Jusqu’à quel âge peut-on porter des chaussures roses? Jusqu’à peu, j’aurais hasardé quelque chose comme huit ans, cette période de l’enfance où les bambines se mettent à chercher des pustules d’acné sur le front en se rêvant grandes. C’est à peu près l’âge auquel ma nièce s’est révoltée contre les cadeaux à connotation princesse, contre les robes qui dansent, les plumiers décorés d’étoiles et les bijoux qui ressemblent à des bonbons.

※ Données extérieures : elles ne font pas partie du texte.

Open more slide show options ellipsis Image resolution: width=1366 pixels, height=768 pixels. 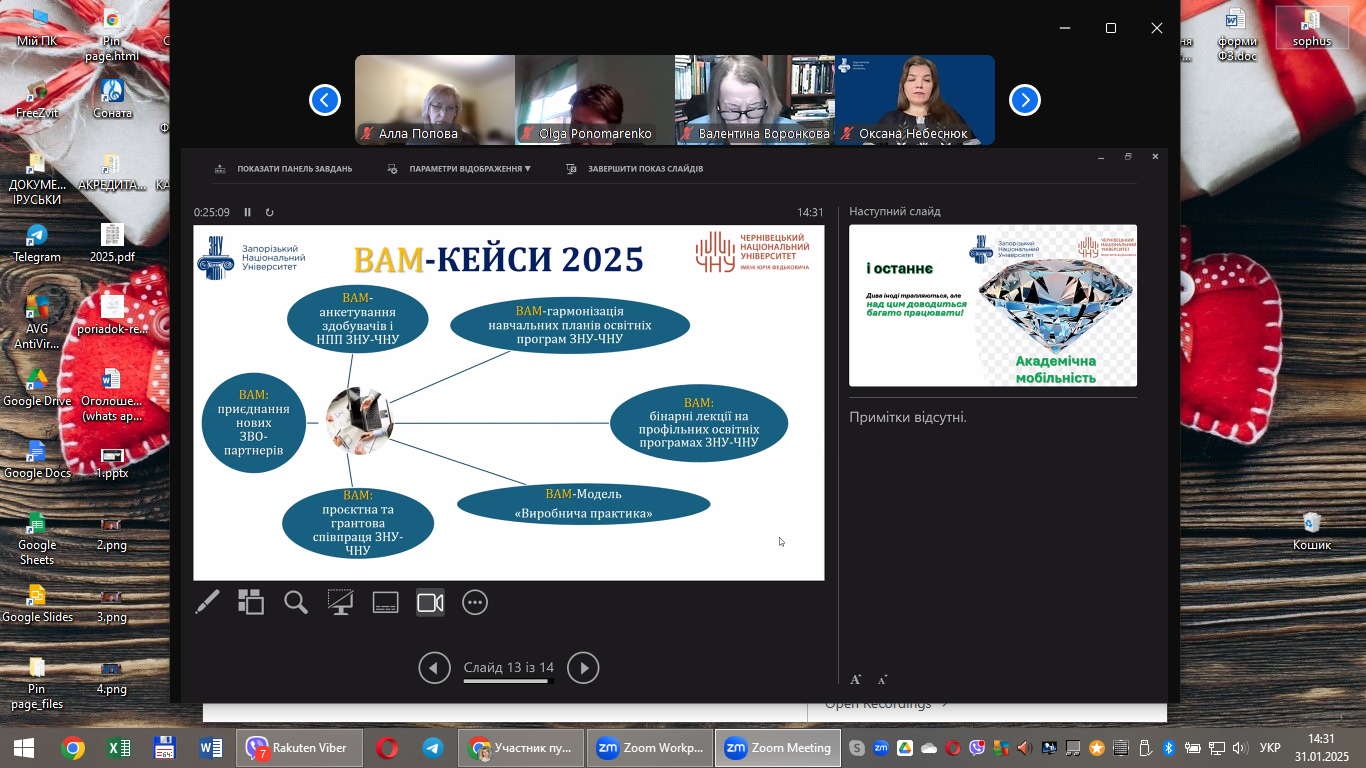coord(475,602)
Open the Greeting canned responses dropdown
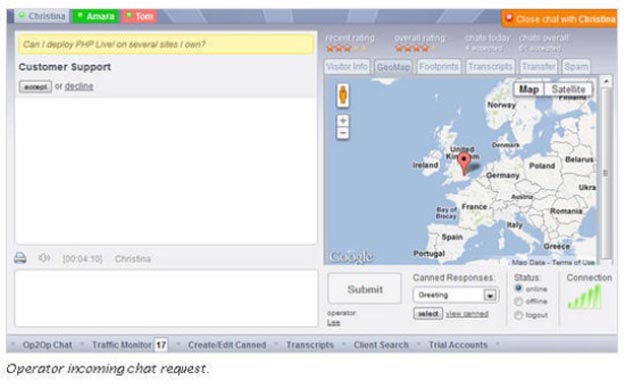Image resolution: width=625 pixels, height=388 pixels. click(456, 295)
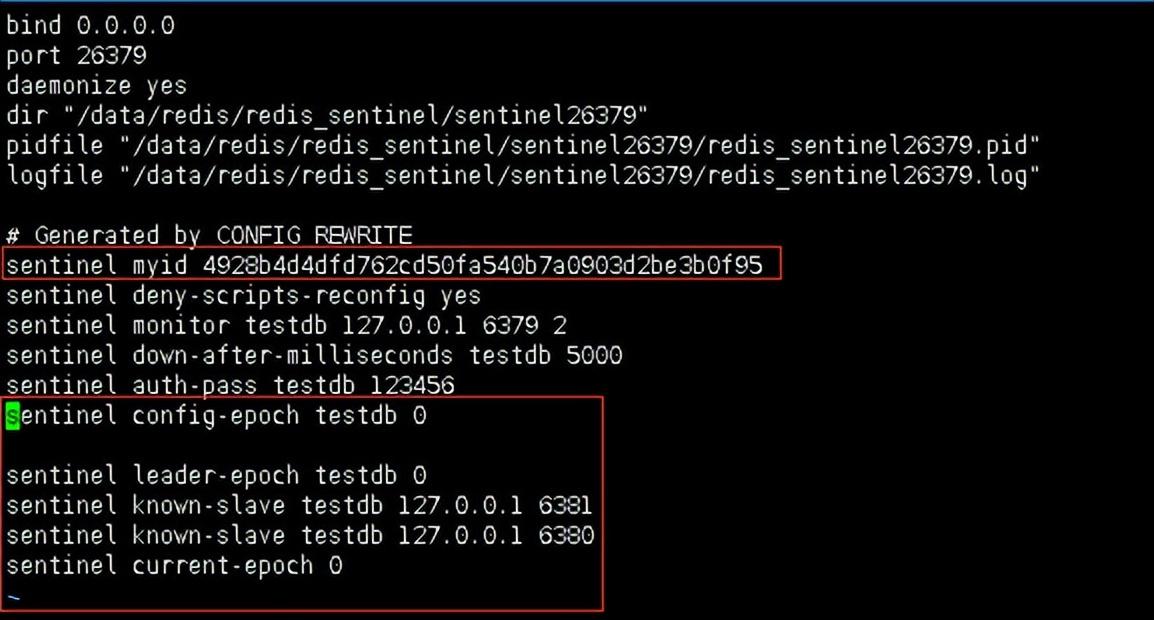Click the 'sentinel current-epoch 0' line
The image size is (1154, 620).
[x=174, y=566]
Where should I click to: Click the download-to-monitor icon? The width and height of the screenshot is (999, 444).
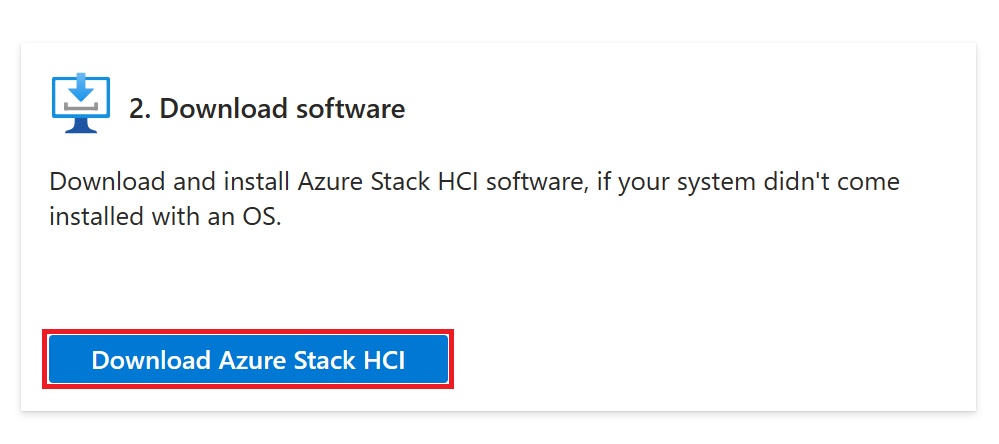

Mais visiblement, tout est en train de muter dans les connotations affectives des couleurs. Peut-être est-ce dû à la chute généralisée du segment jouets profits des gadgets connectés? Au fait que les fillettes ne jouent plus à la poupée, jugée trop stéréotypée? Que les layettes modernes affichent des couleurs scrupuleusement neutres? Toujours est-il que le rose s’est échappé de l’univers de l’enfance, pour envelopper tout un chacun de sa douceur sucrée. Un peu comme le regret d’une innocence perdue?
Je repose donc la question des chaussures couleur dragée et je réponds sans hésiter: jusqu’à 102 ans, facile! Comme il y a du rose partout - en manteau, gants, chemise, pull-over, collants et même en kimono à volants inspiré du déshabillé des parfaites femmes d’intérieur des années 1960 - la manière la plus dynamique de porter cette guimauve est encore de la fouler aux pieds. En grandes enjambées sportives, s’il vous plaît. Ça tombe bien: on ne compte plus les baskets roses, dans les vitrines du printemps. Sur le chemin entre le bureau et la salle de fitness, je vois une paire à fleurs, une autre en soie genre soir, une troisième en veau velours avec des lacets mauve, et encore ce modèle imprimé de colibris ou cet autre en néoprène gainé de lanières à brillants. Plus kitsch, c’est impossible. Mais précisément sur cette outrance dégoulinante de mièvrerie que repose l’atout charme de ces pompes qui s’amusent. Et il y a aussi cet équipementier dont le logo représente un fauve bondissant : une collaboration récente avec le corps de ballet de New York a donné une ligne de chaussures de sport à l’esthétique chausson de danse, avec force satin poudré et rubans qui s’enroulent à la cheville. Rien qu’à regarder l’objet, on sent son pied s’envoler et sautiller au-dessus du macadam, en foulées félines. De la bonne humeur jusqu’au bout des orteils.
Moi je dis qu’en cet hiver qui s’éternise, s’enrhume et se grippe, il faudrait distribuer des chaussures roses sur prescription médicale.